#### [STUDY TEXT]
Mergers and corporate: ZIM clears the shareholders
On 30 April, ZIM shareholders approved the Hapag-Lloyd takeover with 97.36% of votes cast (Proposal 1: 57,215,733 votes for). Quorum was 48.84% (58,863,775 shares represented). Two retention bonus proposals also passed (86.26% for 13 office holders, 58.44% for the CEO/President). A new three-year compensation policy fell to 34.59% — rejected.
Terms: $35.00/share cash, total consideration ~$4.2bn, representing a 58% premium to ZIM’s February 13, 2026 closing price and a 126% premium to its unaffected share price of $15.50 on August 8, 2025, prior to market speculation. The combined Hapag-Lloyd/ZIM entity becomes the fifth-largest container line globally: 400+ vessels, 3+ million TEU capacity, 18+ million TEU annual transport volume, several hundred million USD of expected annual synergies. ZIM will delist from NYSE upon closing.
The structural twist: a carved-out “New ZIM” passes to Israeli private equity FIMI, starting with 16 vessels, retaining the Golden Share and the ZIM brand, and obligated to maintain headquarters in Israel, a fleet of at least 11 vessels, and a majority of Israeli citizens on the board. The Israeli Administration of Shipping has already warned that without state support, New ZIM may prove “too weak” to weather the projected industry downturn.

#### [EXTRACTED MATERIAL]
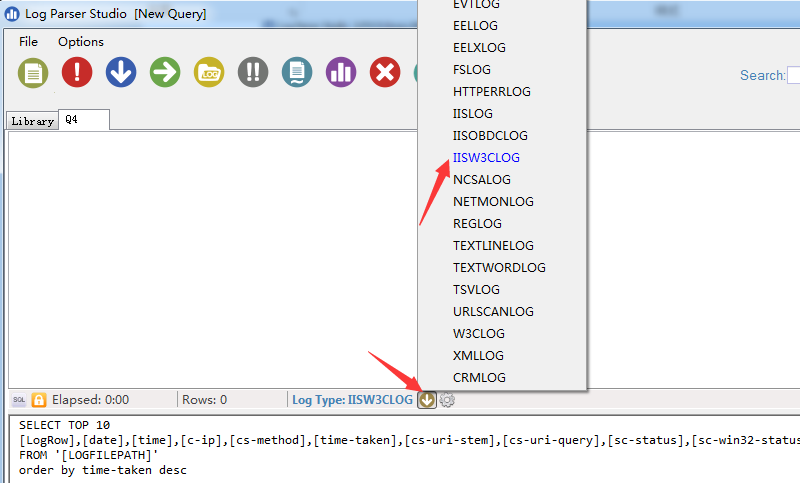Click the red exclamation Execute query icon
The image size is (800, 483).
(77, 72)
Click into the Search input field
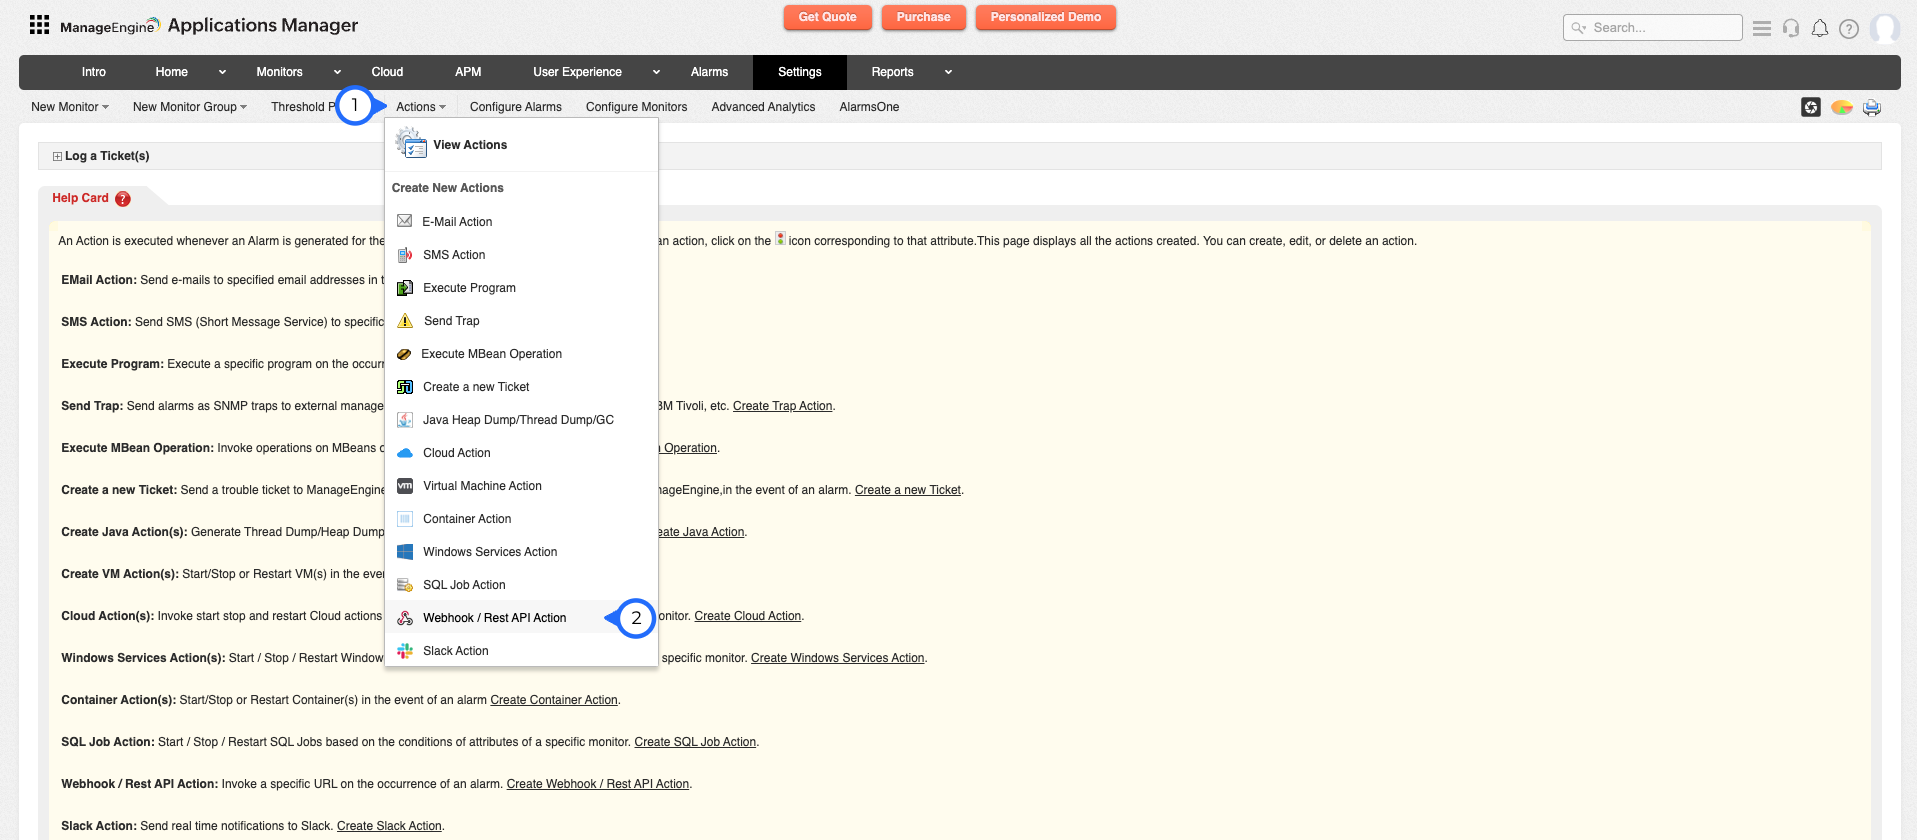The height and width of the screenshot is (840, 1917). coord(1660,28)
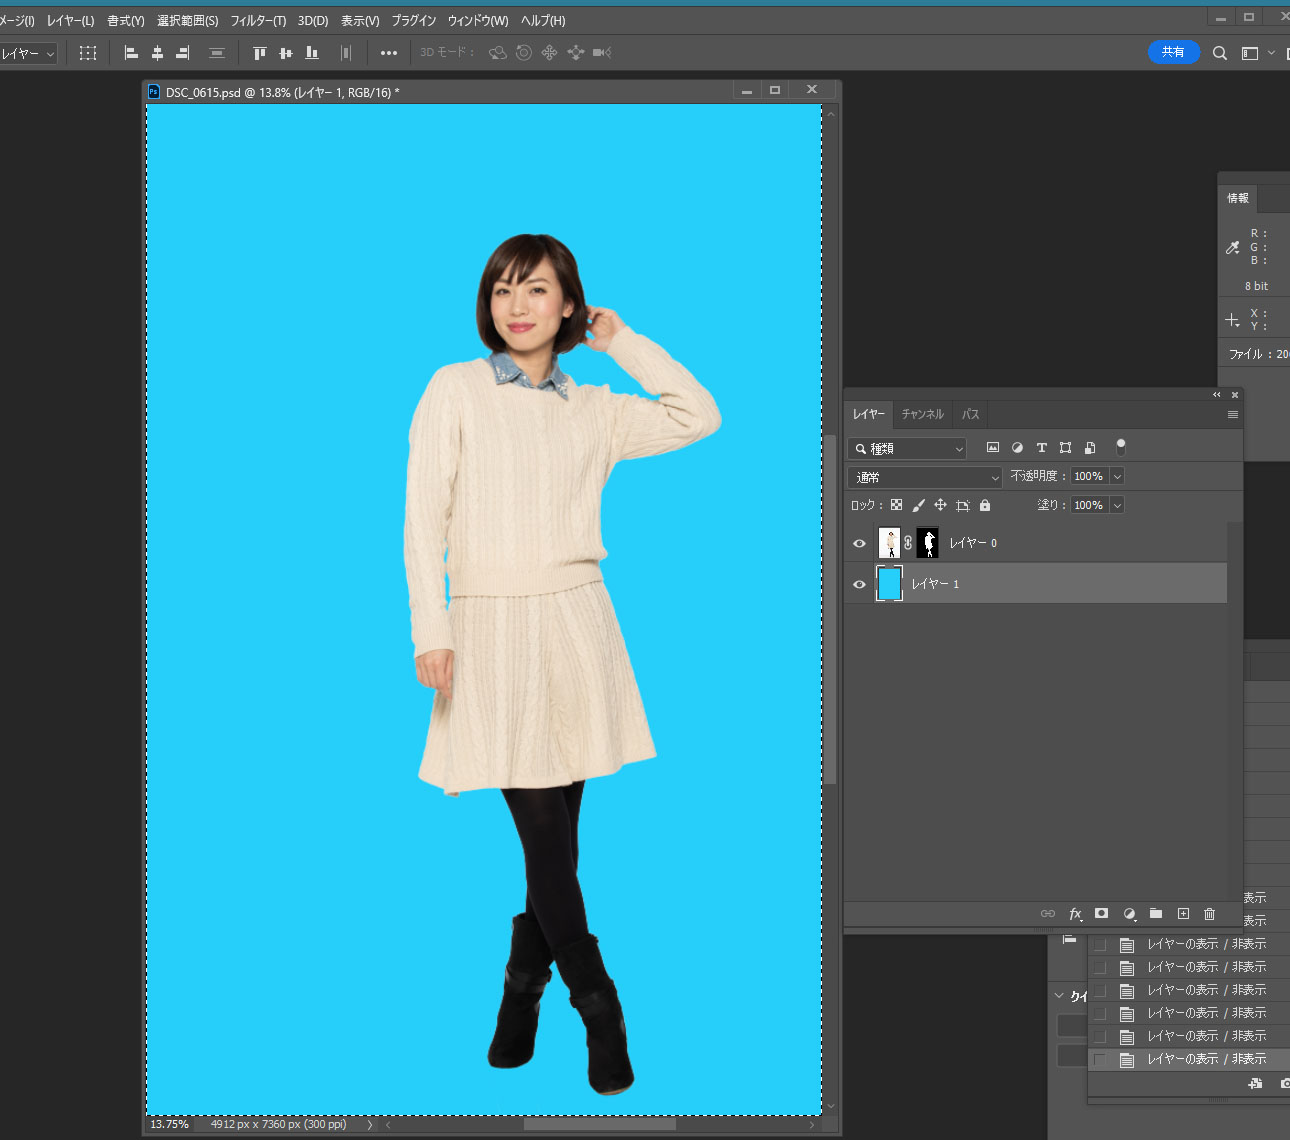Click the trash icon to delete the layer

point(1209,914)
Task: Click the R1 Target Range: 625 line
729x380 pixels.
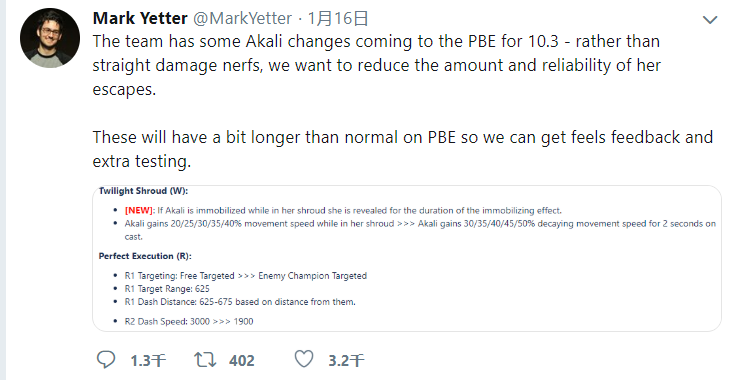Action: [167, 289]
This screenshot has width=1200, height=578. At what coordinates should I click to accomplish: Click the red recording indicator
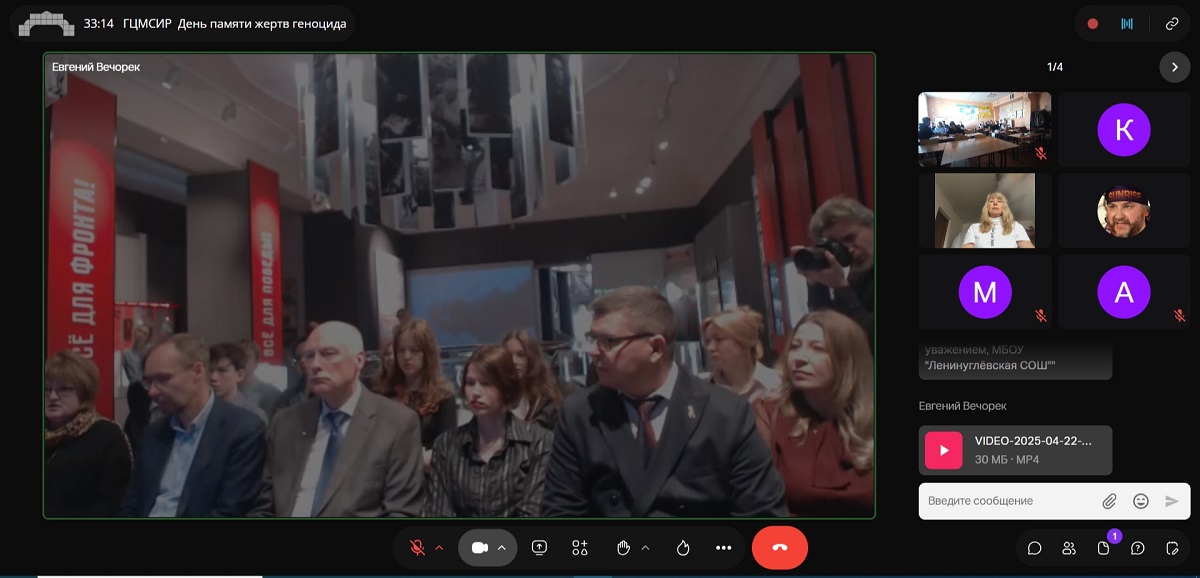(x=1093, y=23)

#### [EXERCISE PROMPT]
Continue the article above on ZIM shareholders approving the Hapag-Lloyd takeover, picking up after its final sentence.

#### [EXERCISE RESPONSE]
🔭 GeoTrends outlook: If ZIM closes, this reshapes container shipping for the rest of the decade — a five-carrier oligopoly at the top, a shrinking middle, and a crowded feeder/regional segment beneath. If it fails under regulatory friction or labour pressure, ZIM returns as an independent with a weakened balance sheet and no obvious strategic path. The consolidation trend remains intact either way; the question is who gets there first.
Containers: capital locks in, margins diverge
Costamare Inc. reported Q1 2026 net income of $75.3m and disclosed a $2.8bn newbuilding programme: 16 vessels (12 × 9,200 TEU + 4 × 3,100 TEU), all chartered to COSCO Shipping on long-term commitments up to 15 years, deliveries Q4 2027–Q2 2030. Quarterly dividend lifts to $0.125/share. Total contracted revenues for the containership fleet now stand at $6.2bn with 6.1 years average remaining duration; fleet coverage is 97% for 2026 and 94% for 2027. Containership owners are locking the next decade in with Chinese counter-parties at scale.
COSCO SHIPPING Ports Q1 throughput hit 38.9 million TEU (+8.9% YoY) on revenue of $420.9m (+10.3%), though profit attributable to equity holders rose only 2.0% to $85.6m — margin pressure despite volume growth. Notably, Piraeus throughput fell 5.6% to 961,646 TEU while Chancay (Peru) more than doubled to 100,952 TEU.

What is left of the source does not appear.